Hello Robie and anyone else affected,

> Are we sure this issue doesn't affect 24.04?

24.04 is does have the patched version of libseccomp and is not affected by the issue when using the upstream version of docker. I have tested it on an ARM machine based on the test plan I wrote and it's not affected. 

> Presumably this bug isn't currently fixed in 23.10 since 2.5.4-1ubuntu3 is current there.

Correct! I skipped Mantic thinking that since it is close to EOL it wouldn't be worth it but since it is a hard requirement I will back-port the patch to it as well.

> Please update the Test Plan to use Docker as shipped by Ubuntu. Or, if this issue only affects a version of Docker external to the Ubuntu archive, then we might still be able to fix libseccomp for you...

The docker version shipped by ubuntu (docker.io) is affected by the issue on all ubuntu releases (including noble). The fix needed is the following: https://github.com/moby/moby/pull/47341/files and https://github.com/containerd/containerd/commit/a6e52c74fa043a63d7dae4ac6998215f6c1bb6ac
Which as @mark-elvers pointed out is available since docker 25.0.3
The thing is that all this patch does is change the default seccomp profile used by docker (which can be done by the user through the argument: --security-opt seccomp=/path/to/seccomp/profile.json in docker). 
Of course I understand that this does mean that docker.io will still need to be updated even if a workaround is possible. But the reason I am stating this is because before back-porting this patch to docker.io, the libseccomp patches will need to be back-ported and made available first. Noble and oracular being the only exceptions to this rule since they already have a libseccomp version that is aware of fchmodat2. 
I assume the method to follow would be to get the libseccomp patch in all the ubuntu releases, verify that the patch works with the upstream version of docker, then patch docker.io on these versions and verify that docker.io works?

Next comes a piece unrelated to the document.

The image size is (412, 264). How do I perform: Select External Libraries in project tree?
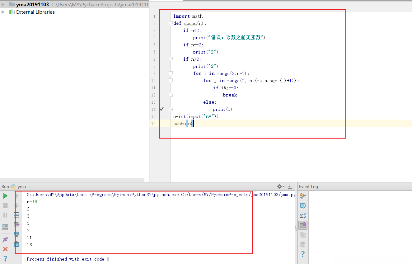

> Will libseccomp allow Docker to return ENOSYS for all non defined syscalls instead? This seems like it would be the correct general fix to me, to avoid future breakages of the same class.

Sadly no. The default behavior in the seccomp profile is that all syscalls that have no rules defined to them in the docker seccomp profile will return EPERM. This applies to syscalls that libseccomp is aware of as well as those of which it is not aware of. The return value can be modified but it cannot be limited to syscalls not defined in libseccomp. 

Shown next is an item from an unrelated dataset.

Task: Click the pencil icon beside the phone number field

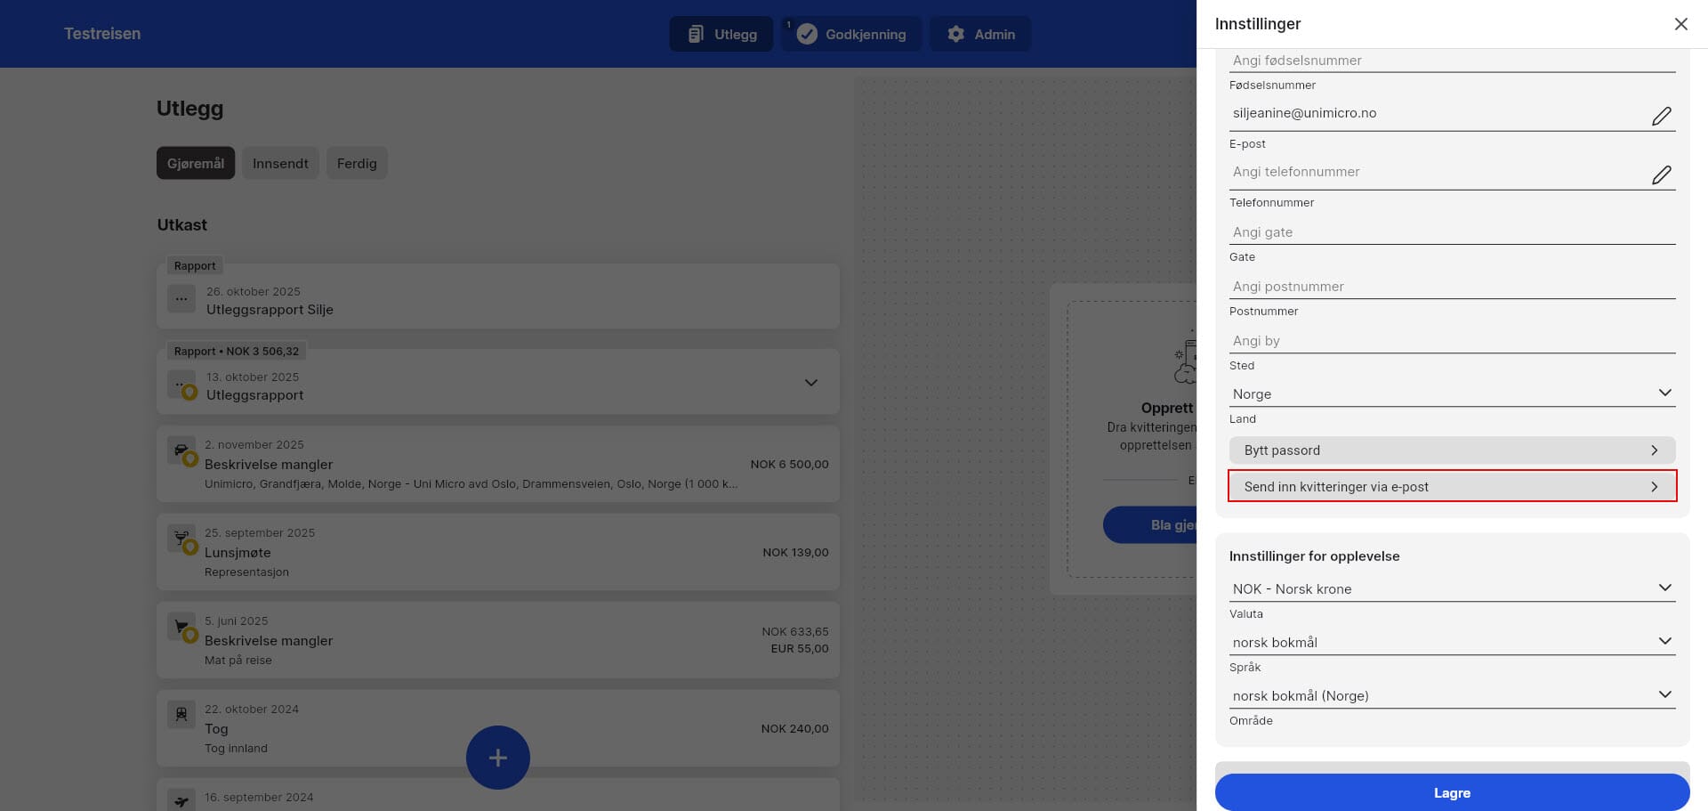Action: point(1661,174)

> Is this possible, and how would doing this instead change the risk to 22.04 in this fix?

Current applications have been running fine in docker with EPERM as the return value for denied syscalls, changing this default return to ENOSYS will affect any application that makes use of these syscalls that get denied. The docker seccomp profile denies syscalls based on this default return value and for the few other syscalls that need to get denied with a different value it has exceptions for them written in the default seccomp profile. Changing this default will require a rewrite to this profile and will make the majority of syscalls that get denied with EPERM the "exception" and making the default seccomp profile a mess to read/work with. 
Even worse changing this default upstream also means needing not only to test this change for ubuntu but also for every linux distro since ubuntu isn't the only distro that can be deployed in docker. I cannot see anyone upstream agreeing to such a change.

> If this issue only affects an upstream version of Docker, can that be fixed there please, rather than risking regression to all other libseccomp consumers by working around this in libseccomp in 22.04? Then I think your "use the latest version of upstream Docker" would just start working?

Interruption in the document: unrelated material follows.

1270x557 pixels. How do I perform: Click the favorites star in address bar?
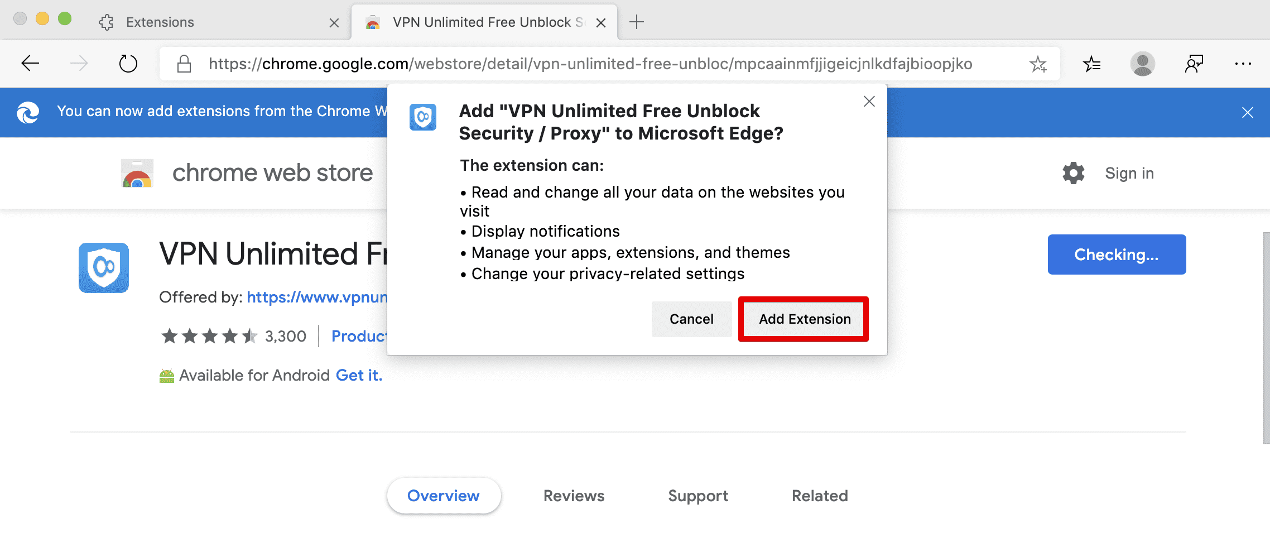(1038, 63)
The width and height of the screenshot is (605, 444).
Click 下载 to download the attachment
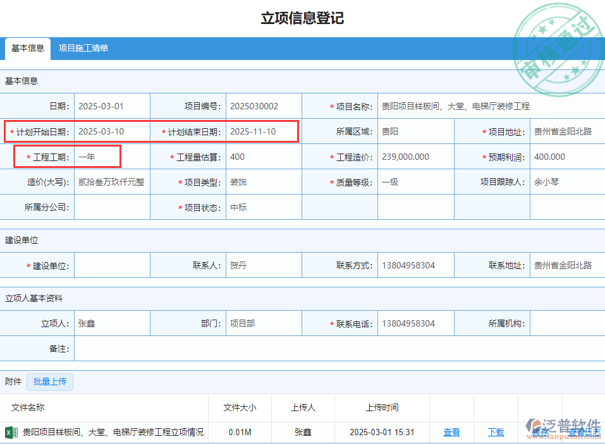click(496, 432)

Sadly as mentioned previously in this post it also affects docker.io even more than it affects upstream docker since upstream docker already has the fix in place, the second part of this fix is libseccomp which is the patch I backported.


> The proposed patch looks like it adds system call numbers for fchmodat2 for all architectures, as well as for a bunch of other system calls. The architecture-specific changes seem to apply to cacheflush and memfd_secret system calls only. So is this an armhf-specific problem, or is it a general one that affects all architectures?
> why is this SRU patch not minimal, adding the definition for the required system call for the affected architectures only?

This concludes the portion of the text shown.